Organize işleri yöneten, ticaret ve tarımı yönlendiren yönetici sınıf, büyük tapınakları inşa ederek etkinliğini artırmıştır. En iyi örnekler Mezopotamya’da Eridu, Uruk, Tepe Gawra ve Malatya/Arslantepe’de ortaya çıkarılmıştır. Genelde dörtgen olarak inşa edilen tapınağın merkez odasında sunak ve podyum bulunmaktadır. Ortadaki podyumun kurban masası işlevi olduğu anlaşılmaktadır. Kanatlardaki küçük odalar tapınağa sunulan armağanların depolanma ve rahiplerin yaşam alanlarıdır. Tepe Gawra’da yan yana üç tapınağın varlığı tanrı ailesine işaret etmektedir. Kuzeydeki tapınakta çok sayıda mühür baskılı kil (bulla) ele geçmiştir. Hububat doldurulan kapların ağızları, bir bezle örtülmüş ve ip dolanarak bağlanmıştır. ipin iki ucu bir çamur topak içine sıkıştırılmış, topağın üzerine de mühür basılmıştır. Bulla olarak adlandı rılan bu mühür baskısı, ürünlerin belli merkezden gelen emirlerle depolanıp sonra dağıtıldığını göstermektedir. Bu dönemde Basra Körfezi çevresinde yaşayanlar, sazdan yapılmış evlerde oturmakta, balıkçılık ve hasır yapımıyla geçinmekteydiler. Orta Mezopotamya’daki Tell Madhhur’da Khait Kasım ve Abade, Kuzey Mezopotamya’da Malatya/ Değirmentepe gibi yerleşmelerde çok sayıda odadan oluşan kerpiç ev temelleri ortaya çıkmıştır. Ortadaki büyük salondan yan mekânlara küçük kapılarla geçilmektedir. Obeyd Dönemi yapılarının büyük bölümü çift kanatlı, ortada salonlu ve iki katlı inşa edilmekteydi. Obeyd toplumlarında yerleşme içine gömü yapılma geleneği devam etmiştir. Erişkin ölülerin yerleşme dışına oluşturulmaya başlayan mezarlıklara gömüldüğü saptanmıştır. Eridu’da kenarları kerpiçle çevrelenmiş, üstü de kerpiçle kapatılmış sandık biçiminde çok sayıda mezar bulunmuştur. Bu erken mezarlığın yaklaşık bin kadar mezardan oluştuğu anlaşılmıştır. Ancak bunlardan iki yüz adedi kazılarla incelenebilmiştir. Ölüler bükülmüş/büzülmüş (cenin) pozisyonunda mezara konmuştur. Bazı durumlarda iki kişinin aynı mezara konduğu ortaya çıkarılmıştır. Obeyd toplumlarının öteki dünyaya inandıkları cesedin yanına konan armağanlardan anlaşılmaktadır. Genellikle mezara hediye olarak takılar konulmuştur. Ayrıca tabak, çanak, çömlek gibi çeşitli kap da hediye olarak sunulmuştur. Olasılıkla bu kapların içinde gıda ve içecekler de bulunuyordu. Mezarlara çok nadir de olsa pişmiş topraktan küçük heykelciklerde konmuştur.

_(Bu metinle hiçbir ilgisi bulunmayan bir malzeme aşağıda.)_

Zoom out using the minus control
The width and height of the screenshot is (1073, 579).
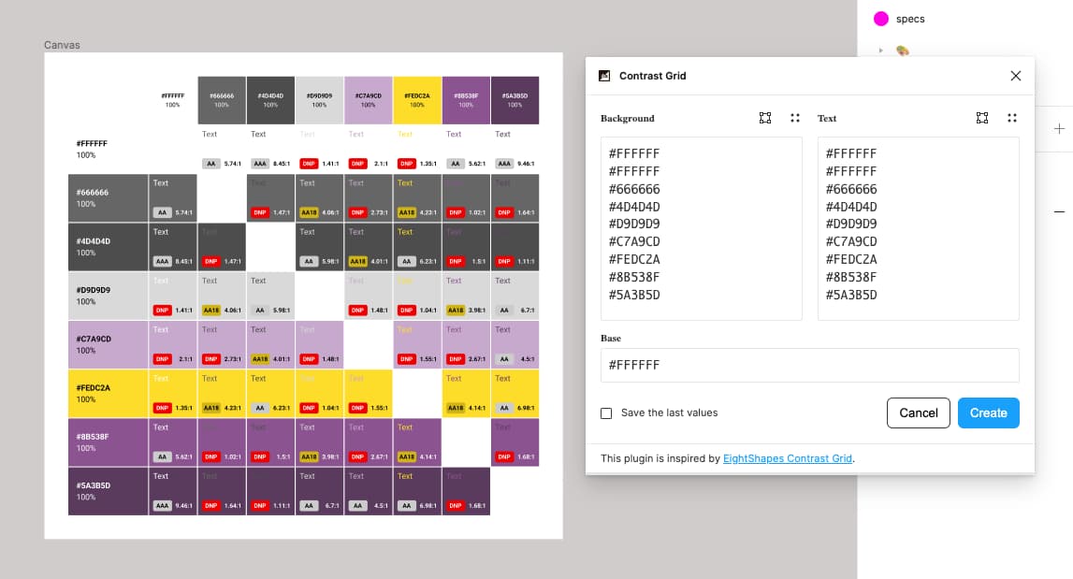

Çanak çömlek yapımında ortaya çıkan yeniliklerden biri yavaş dönen el çarkının kullanılmaya başlamasıdır. Bu yöntemle çömlek üreticileri daha fazla sayıda üretim yapma imkânına kavuşmuşlardır. Seri üretim, standart ve bezemesiz kapların yaygınlaşmasına neden olmuştur. Elde çanak çömlek yapımı da devam etmiştir. Obeyd Dönemi’ne özgü olan ve üzerinde kare, zikzak, baklava, daire ve üçgen gibi motişer bulunan kaplar bu kültürün sınırlarını aşarak çevre kültür bölgelerine ulaşmıştır.